'''

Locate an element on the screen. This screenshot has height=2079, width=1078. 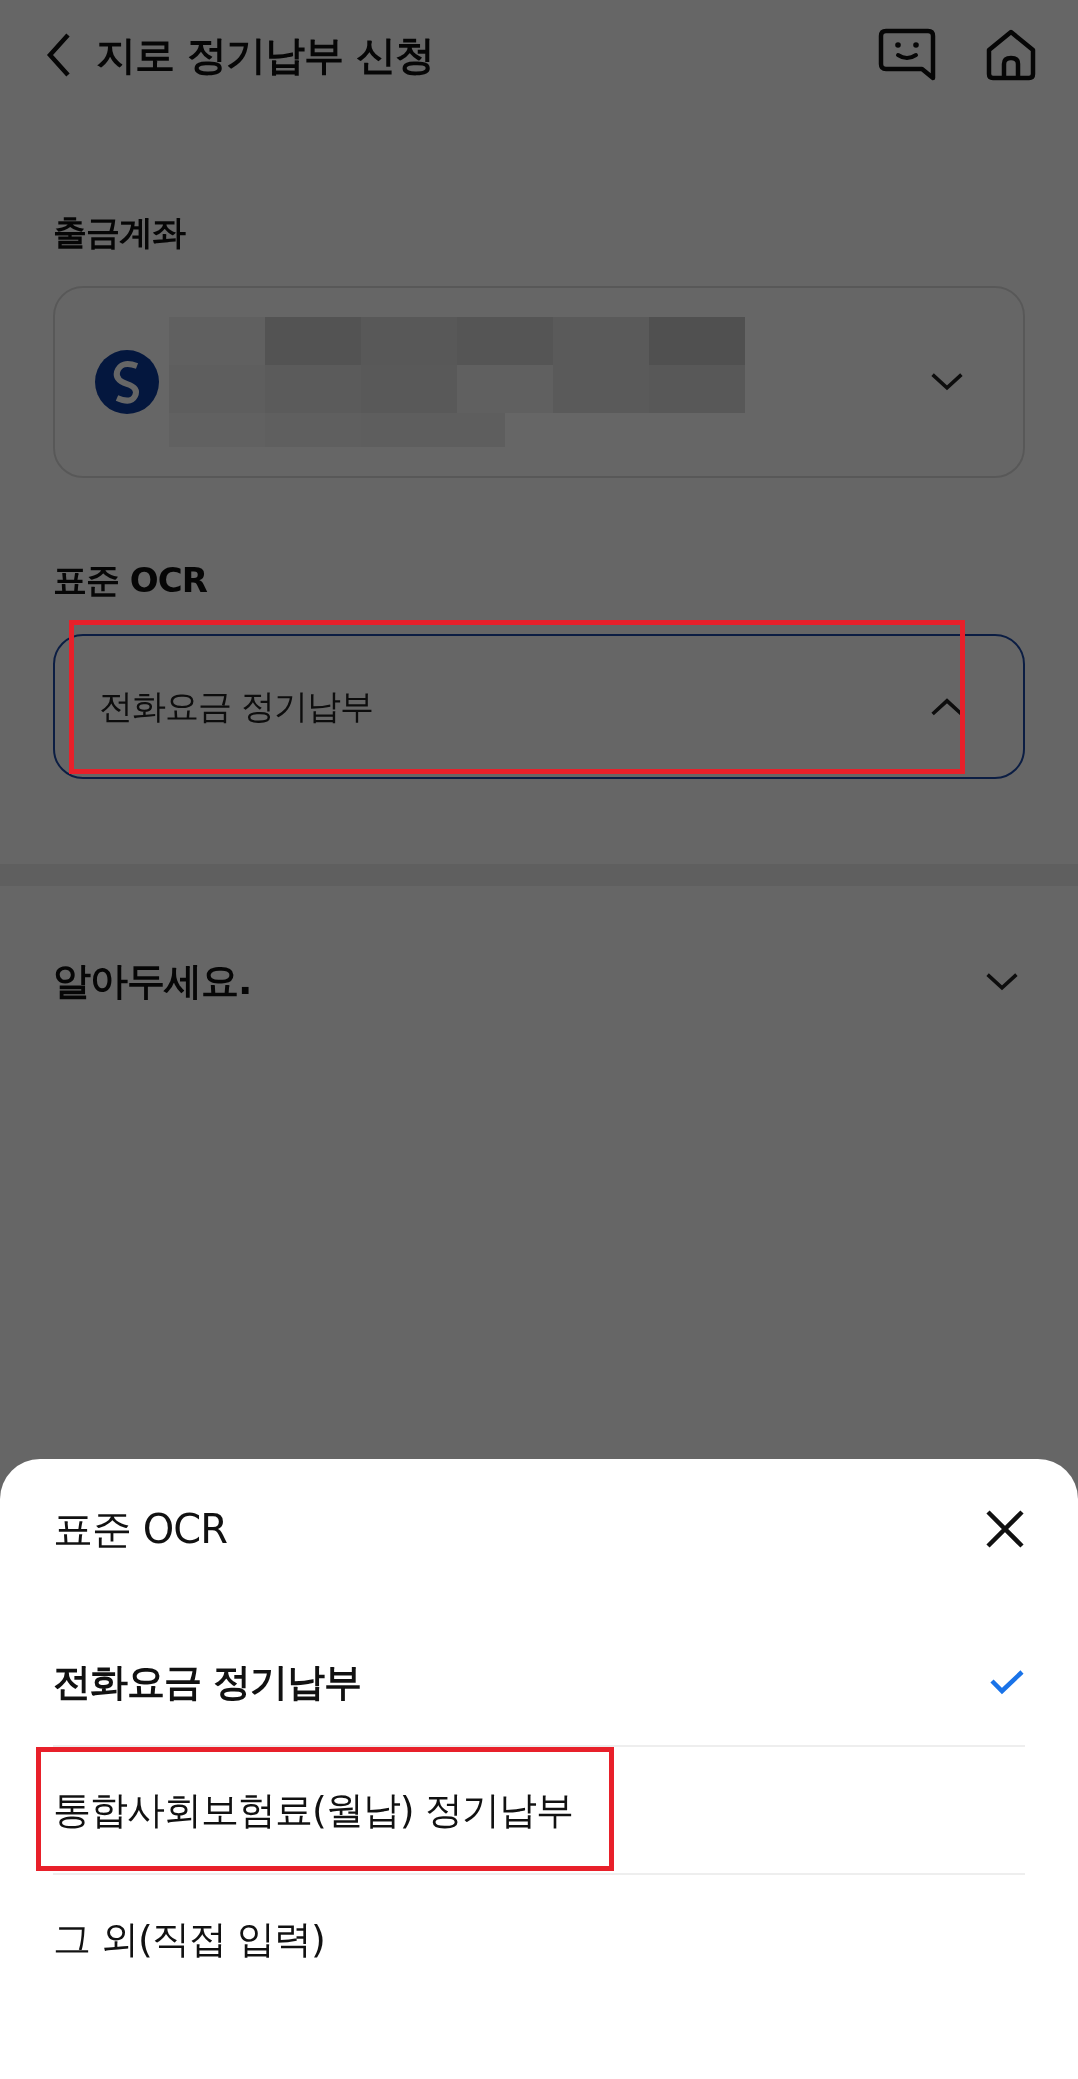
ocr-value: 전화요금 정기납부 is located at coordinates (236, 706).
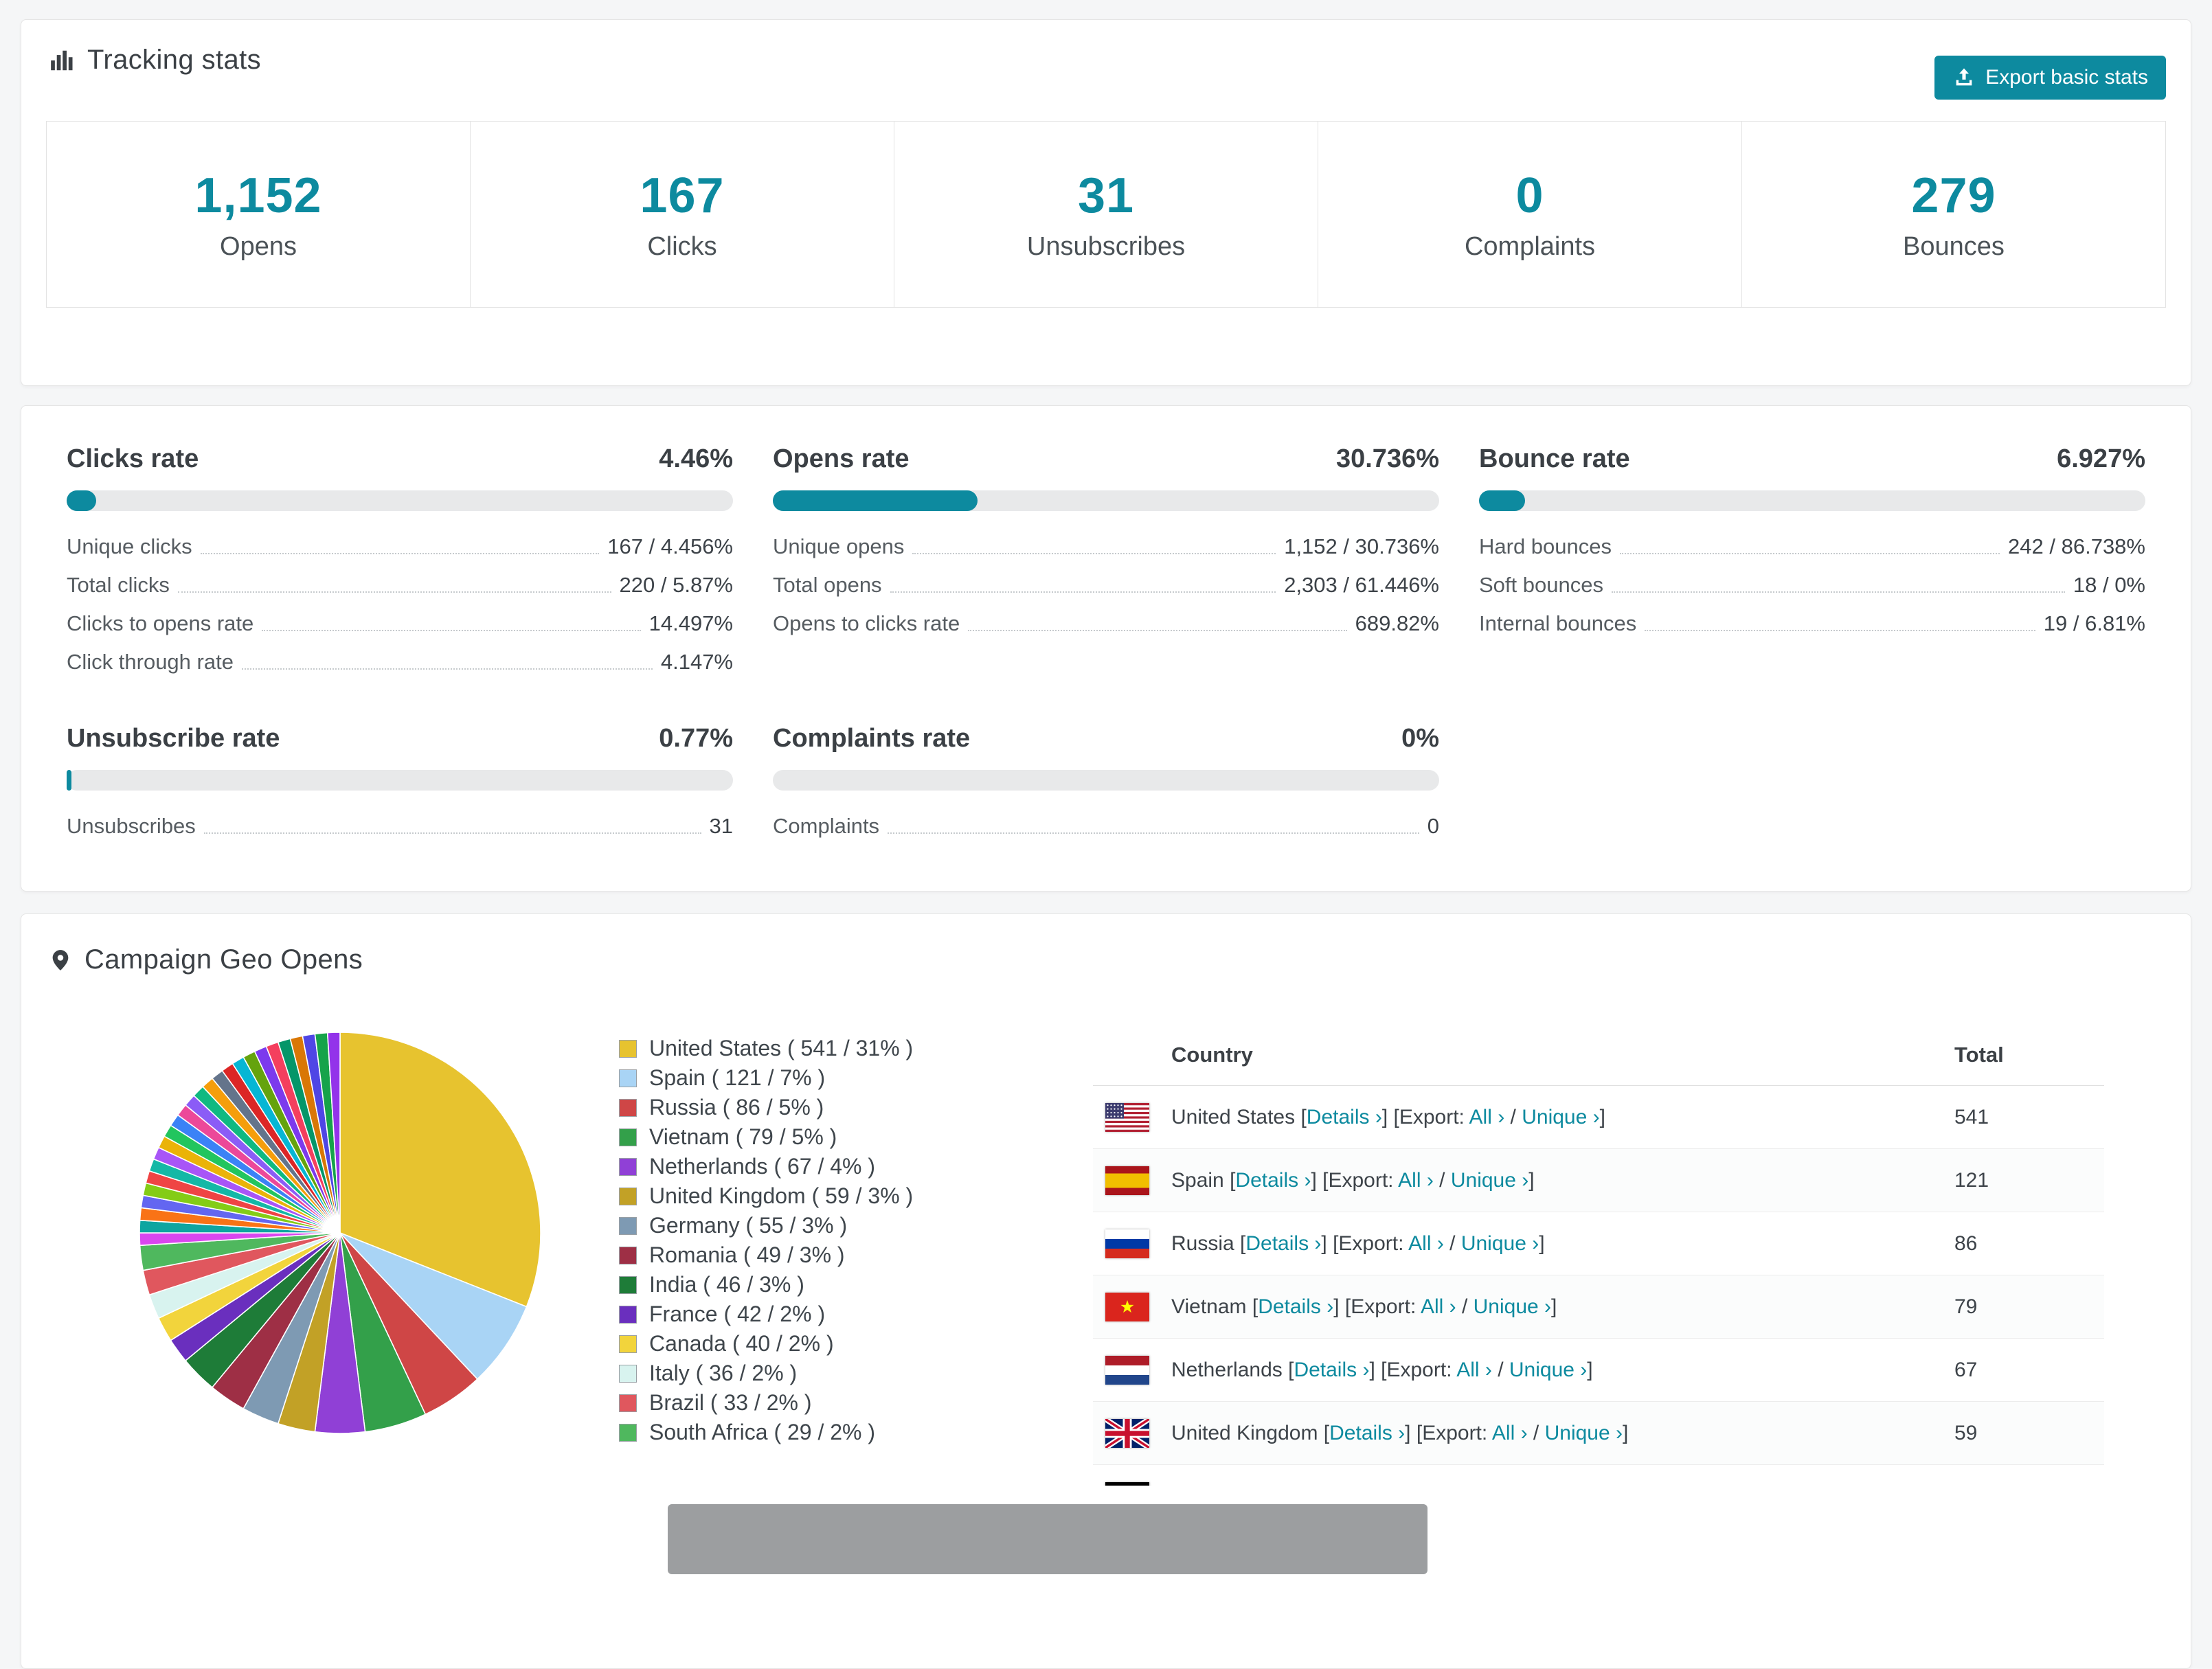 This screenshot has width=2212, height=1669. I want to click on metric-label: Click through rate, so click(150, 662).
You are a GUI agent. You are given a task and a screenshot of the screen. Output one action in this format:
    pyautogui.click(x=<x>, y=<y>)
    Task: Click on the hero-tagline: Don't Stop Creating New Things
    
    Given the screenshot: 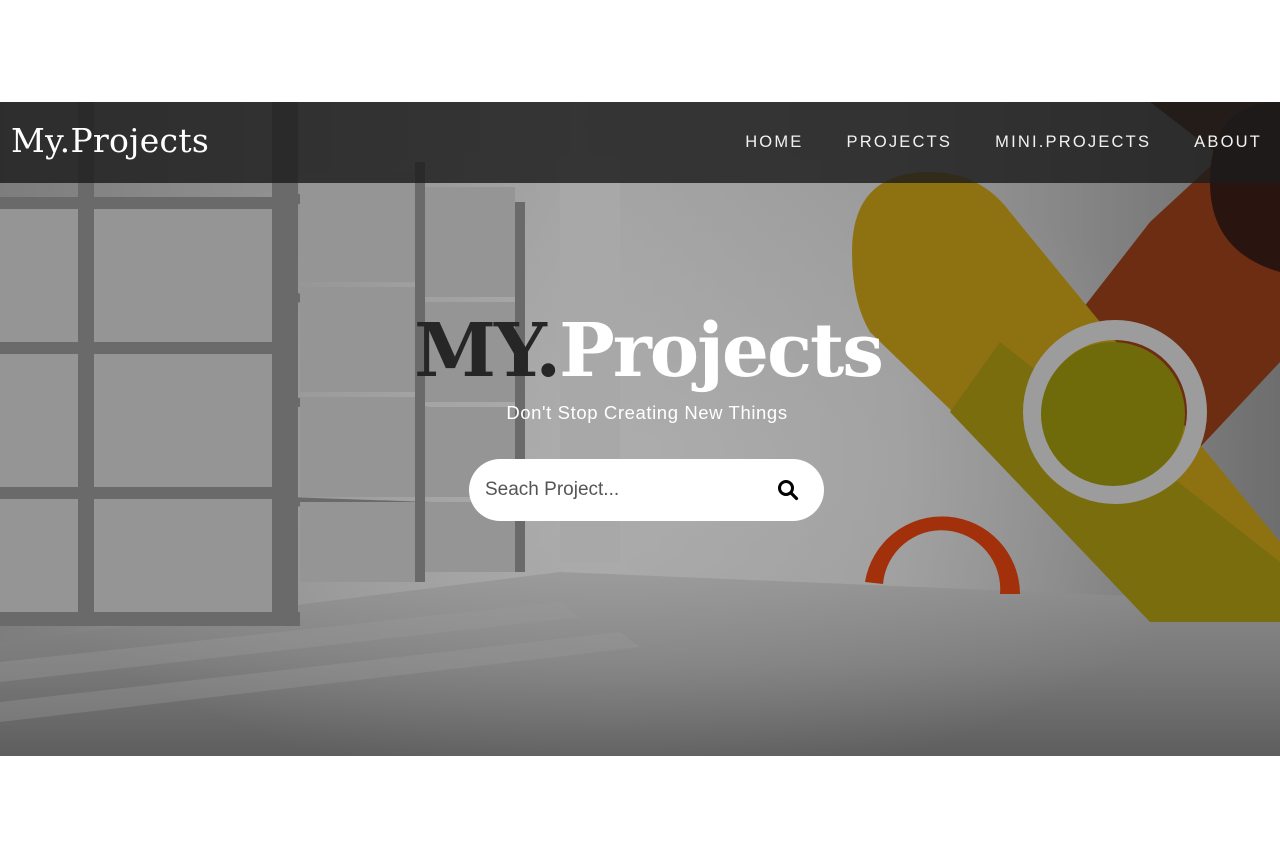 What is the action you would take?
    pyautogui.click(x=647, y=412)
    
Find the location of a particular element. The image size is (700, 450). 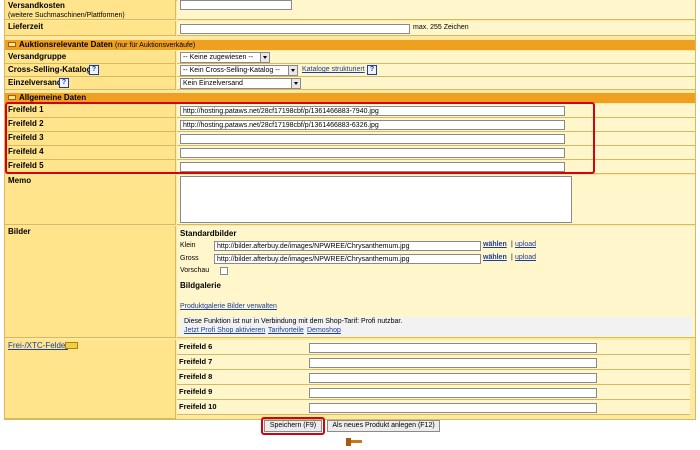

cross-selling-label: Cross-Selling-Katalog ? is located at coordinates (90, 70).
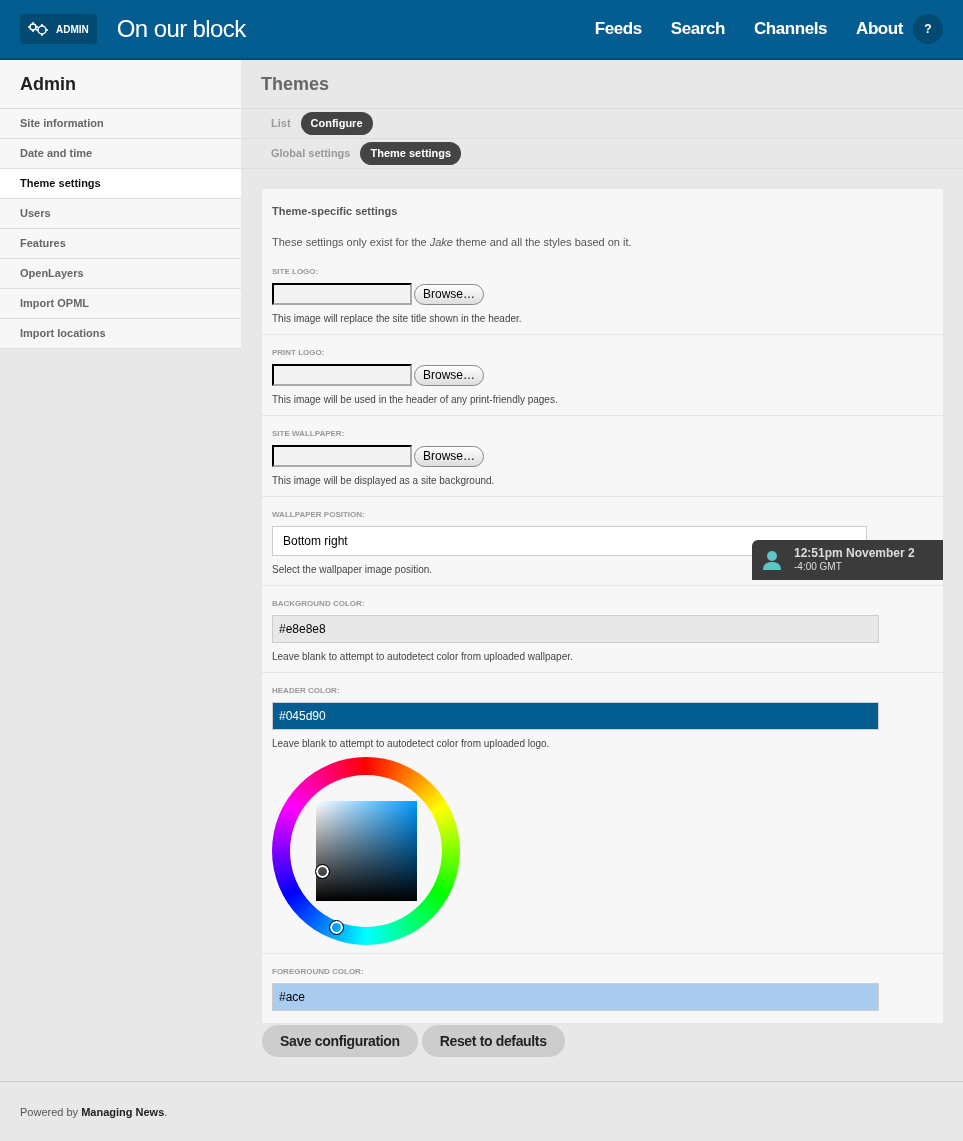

'''

> **What is being asked**:
Reproduce the data from the line containing "Find the location" through the end of the data, inclusive, with "particular" changed to "specific" and everything else left unchanged. Leave the pictures out of your answer.

> **Expected answer**:
Find the location of a specific element. The image size is (700, 450). 

cross-selling-label: Cross-Selling-Katalog ? is located at coordinates (90, 70).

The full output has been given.